Detailed Description

Not available

Study Timeline

• Status Verified: 2011-08
• Study First Submitted: 2011-08-01
• Study First Submitted QC: 2011-08-01
• Study First Posted: 2011-08-03
• Last Update Submitted: 2011-08-23
• Last Update Posted: 2011-08-25
• Study Start: 2011-09
• Primary Completion: 2012-09
• Study Completion: 2012-09

Recruitment & Eligibility

• Status: WITHDRAWN
• Sex: All
• Target Recruitment: 240

Inclusion Criteria

• Clinical diagnosis of type 2 diabetes mellitus prior to entering the trial

• May be treated with:

  1. Diet and exercise alone or
  2. Diet and exercise in combination with a stable dose of metformin for at least 3 months before Screening or
  3. Diet and exercise in combination with a stable dose of sulfonylurea or meglitinide (repaglinide, nateglinide) for at least 3 months before Screening or
  4. Diet and exercise in combination with stable doses of metformin and sulfonylurea or metformin and meglitinides for at least 3 months before Screening and have had diabetes for at least 6 years

• Must have an Hemoglobin A1c value between 7% and 10%

• Must have a body mass index (BMI) between 20 and 40 kg/m2

• Must have stable weight during the 3 months prior to Screening (weight change not to exceed 5 kg (11 lb))

• If female, you must not be able to get pregnant

• Must be well motivated, capable, and willing to complete study required glucose monitoring and instruction

Exclusion Criteria

• Use of insulin or any antidiabetic agent other than metformin or sulfonylurea or meglitinide during the 3 months prior to Screening
• Have a gastrointestinal disease that significantly impacts gastric emptying or motility or have undergone gastric bypass or gastric banding surgery
• Have had more than one episode of severe hypoglycemia within 6 months prior to entry into the study, or are currently diagnosed as having hypoglycemia unawareness or have had 2 or more emergency room visits or hospitalizations due to poor glucose control in the past 6 months
• Are currently taking or have taken within the last 2 months, prescription or over-the counter medications which affect body weight
• Have cardiac disease with functional status that is New York Heart Association [NYHA] Class II, III, or IV or a history of myocardial infarction, unstable angina, or decompensated congestive heart failure in the past 6 months.
• Have poorly controlled hypertension, history of malignant hypertension, evidence of renal artery stenosis and/or evidence of labile blood pressure including symptomatic postural hypotension.

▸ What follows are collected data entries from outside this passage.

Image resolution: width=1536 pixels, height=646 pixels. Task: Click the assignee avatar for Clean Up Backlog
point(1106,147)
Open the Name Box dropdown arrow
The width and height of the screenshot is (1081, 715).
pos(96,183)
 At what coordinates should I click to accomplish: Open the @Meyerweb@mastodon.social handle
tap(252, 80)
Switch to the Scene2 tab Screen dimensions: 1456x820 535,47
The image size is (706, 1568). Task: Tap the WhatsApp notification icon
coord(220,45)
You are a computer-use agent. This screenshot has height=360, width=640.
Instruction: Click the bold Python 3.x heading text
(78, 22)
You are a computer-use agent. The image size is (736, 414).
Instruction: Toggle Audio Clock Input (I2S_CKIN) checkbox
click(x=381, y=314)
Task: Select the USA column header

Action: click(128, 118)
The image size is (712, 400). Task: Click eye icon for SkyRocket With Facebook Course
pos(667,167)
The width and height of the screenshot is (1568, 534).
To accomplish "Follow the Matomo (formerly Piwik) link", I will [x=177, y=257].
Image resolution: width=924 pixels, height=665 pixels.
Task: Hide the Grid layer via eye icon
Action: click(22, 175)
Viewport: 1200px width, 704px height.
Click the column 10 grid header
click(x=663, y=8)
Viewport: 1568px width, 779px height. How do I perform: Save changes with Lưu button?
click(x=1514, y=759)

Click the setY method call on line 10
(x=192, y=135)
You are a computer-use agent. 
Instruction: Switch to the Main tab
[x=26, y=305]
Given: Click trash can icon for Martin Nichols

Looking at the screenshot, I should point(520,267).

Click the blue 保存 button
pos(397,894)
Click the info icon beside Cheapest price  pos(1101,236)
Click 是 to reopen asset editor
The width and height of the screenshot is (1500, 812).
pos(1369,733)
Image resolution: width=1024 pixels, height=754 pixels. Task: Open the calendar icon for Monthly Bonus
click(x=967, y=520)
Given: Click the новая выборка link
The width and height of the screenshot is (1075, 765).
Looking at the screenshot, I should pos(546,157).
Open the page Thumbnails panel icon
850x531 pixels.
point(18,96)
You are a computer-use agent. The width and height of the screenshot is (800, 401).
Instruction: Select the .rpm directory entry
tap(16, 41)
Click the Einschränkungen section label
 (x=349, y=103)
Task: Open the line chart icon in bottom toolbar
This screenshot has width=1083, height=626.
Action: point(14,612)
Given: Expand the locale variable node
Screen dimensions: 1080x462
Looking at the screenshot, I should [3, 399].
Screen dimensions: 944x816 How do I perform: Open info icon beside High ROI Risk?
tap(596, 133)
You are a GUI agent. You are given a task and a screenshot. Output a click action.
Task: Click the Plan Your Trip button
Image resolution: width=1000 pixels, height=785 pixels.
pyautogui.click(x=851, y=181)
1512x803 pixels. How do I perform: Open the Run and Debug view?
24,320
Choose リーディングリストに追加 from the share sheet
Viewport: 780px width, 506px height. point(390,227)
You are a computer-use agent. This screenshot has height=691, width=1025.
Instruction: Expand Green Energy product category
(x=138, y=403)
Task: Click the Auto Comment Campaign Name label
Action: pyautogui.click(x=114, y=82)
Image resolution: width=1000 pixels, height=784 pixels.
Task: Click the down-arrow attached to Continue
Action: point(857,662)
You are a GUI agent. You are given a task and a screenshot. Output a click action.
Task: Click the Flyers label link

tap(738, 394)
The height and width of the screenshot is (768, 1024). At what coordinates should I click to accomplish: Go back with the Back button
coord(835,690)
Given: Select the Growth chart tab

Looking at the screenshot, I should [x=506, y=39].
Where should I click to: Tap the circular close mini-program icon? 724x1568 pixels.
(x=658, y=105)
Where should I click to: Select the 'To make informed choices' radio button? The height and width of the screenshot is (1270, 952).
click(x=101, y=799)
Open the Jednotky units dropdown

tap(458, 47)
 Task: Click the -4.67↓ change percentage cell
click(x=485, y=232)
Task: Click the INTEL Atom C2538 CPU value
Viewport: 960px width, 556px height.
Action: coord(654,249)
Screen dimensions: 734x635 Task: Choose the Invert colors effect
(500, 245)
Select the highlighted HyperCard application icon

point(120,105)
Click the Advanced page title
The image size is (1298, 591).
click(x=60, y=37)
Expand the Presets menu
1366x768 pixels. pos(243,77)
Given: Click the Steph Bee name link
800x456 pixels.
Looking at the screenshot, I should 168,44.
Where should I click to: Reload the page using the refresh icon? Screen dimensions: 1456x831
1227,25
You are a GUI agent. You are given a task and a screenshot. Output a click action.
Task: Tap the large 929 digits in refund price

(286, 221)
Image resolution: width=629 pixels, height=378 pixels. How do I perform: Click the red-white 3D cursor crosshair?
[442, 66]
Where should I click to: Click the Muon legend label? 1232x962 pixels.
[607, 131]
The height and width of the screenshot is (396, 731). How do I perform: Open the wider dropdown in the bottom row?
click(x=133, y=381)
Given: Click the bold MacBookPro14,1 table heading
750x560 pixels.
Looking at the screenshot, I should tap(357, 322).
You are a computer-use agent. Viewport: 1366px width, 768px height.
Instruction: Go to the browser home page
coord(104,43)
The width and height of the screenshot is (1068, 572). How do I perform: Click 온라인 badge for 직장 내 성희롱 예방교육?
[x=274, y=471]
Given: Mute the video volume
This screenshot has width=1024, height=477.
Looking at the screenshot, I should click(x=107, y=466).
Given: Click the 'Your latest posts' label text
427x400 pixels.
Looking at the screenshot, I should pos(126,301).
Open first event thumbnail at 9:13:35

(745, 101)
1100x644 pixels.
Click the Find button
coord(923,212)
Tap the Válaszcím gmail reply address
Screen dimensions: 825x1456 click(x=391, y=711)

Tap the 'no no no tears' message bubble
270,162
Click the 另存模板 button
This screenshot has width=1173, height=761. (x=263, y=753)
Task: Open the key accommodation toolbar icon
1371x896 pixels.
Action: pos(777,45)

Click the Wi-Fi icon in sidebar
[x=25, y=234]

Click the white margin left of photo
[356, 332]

Doses of antihypertensive medications must be stable for 30 days before randomization
• Have a QTcB (Bazett's-corrected QT interval) interval greater than 450 msec for men or greater than 470 for women at Screening or any personal history of ventricular tachycardia or unexplained syncope
• Have obvious clinical signs or symptoms of liver disease, acute or chronic hepatitis, or significantly elevated liver blood tests
• Are currently receiving renal dialysis, have a serum creatinine greater than 2.0 mg/dL (177 μmol/L) or a calculated creatinine clearance of less than 60 ml/min or in patients being treated with metformin, have other known contradictions to metformin use including, but not limited to, a serum creatinine above (or creatinine clearance below) what is approved in the metformin product label
• Have fasting state hypertriglyceridemia (defined as greater than 5.65 mmol/L, 500 mg/dl) at Screening. If taking lipid-lowering agents, doses of these medications must be stable for 30 days prior to randomization.
• Are receiving chronic (for more than 2 weeks) systemic glucocorticoid therapy (excluding topical or inhaled preparations) or have received such therapy within 4 weeks immediately prior to Randomization
• Have an active or untreated malignancy or have been in remission from a clinically significant malignancy (other than basal or squamous cell skin cancer, in situ carcinomas of the cervix, or in situ prostate cancer) for less than 5 years
• Have a history of seizure disorder
• Are currently using or intend to use inhibitors of Cytochrome P450 family 3A (CYP3A4)
• Currently taking a medication that is a sensitive substrate of the CYP3A4 pathway with a narrow therapeutic index

Study & Design

• Study Type: INTERVENTIONAL
• Study Design: PARALLEL

Arm && Interventions

Group	Intervention	Description
Glimepiride	Glimepiride	1 to 6 mg, Doses will be titrated to reach glycemic targets during the first 4 weeks. Administered orally, daily for 12 weeks
LY2608204	LY2608204	80 to 400 mg, Doses will be titrated to reach glycemic targets during the first 4 weeks. The starting dose level depends on the participant's HbA1c level measured at Screening. Administered orally, daily for 12 weeks

Primary Outcome Measures

Name	Time	Method
Change from baseline to 12 week endpoint in glycosylated fraction of hemoglobin A (HbA1c)	Baseline, 12 Weeks

Secondary Outcome Measures

Name	Time	Method
Change from baseline to 12 week endpoint in fasting blood glucose	Baseline, 12 Weeks
Change from baseline to 12 week endpoint in average Seven Point Self Monitored Blood Glucose	Baseline, 12 Weeks
Change from baseline to 12 week endpoint for Oral Glucose Tolerance Test (OGTT)	Baseline, 12 Weeks
Change from baseline to 12 week endpoint in Homa-B: Insulin	Baseline, 12 Weeks
Change from baseline to 12 week endpoint in Homa-IR: Insulin	Baseline, 12 Weeks
Change from baseline to 12 week endpoint in Homa-S: Insulin	Baseline, 12 weeks
Change from baseline to 12 week endpoint in fasting lipids	Baseline, 12 Weeks
Change from baseline to 12 week endpoint in free fatty acids	Baseline, 12 Weeks
Change from baseline to 12 week endpoint in body weight	Baseline, 12 Weeks
Incidence of Hypoglycemic Episodes	Baseline through 12 weeks
Percentage of participants at each dose level up to 12 weeks	Baseline up to 12 weeks
Pharmacokinetics: Maximum plasma concentration (Cmax) of LY2608204	pre-dose, up to 12 hours post-dose
Number of participants with severe hypoglycemic episodes	Baseline through 12 weeks
Rate of hypoglycemic episodes	Baseline through 12 weeks
Pharmacokinetics: Area under the curve of concentration-time curve for one dosing interval at steady state (AUC0-tau, ss) of LY2608204	pre-dose, up to 12 hours post-dose

Trial Locations

Locations (1)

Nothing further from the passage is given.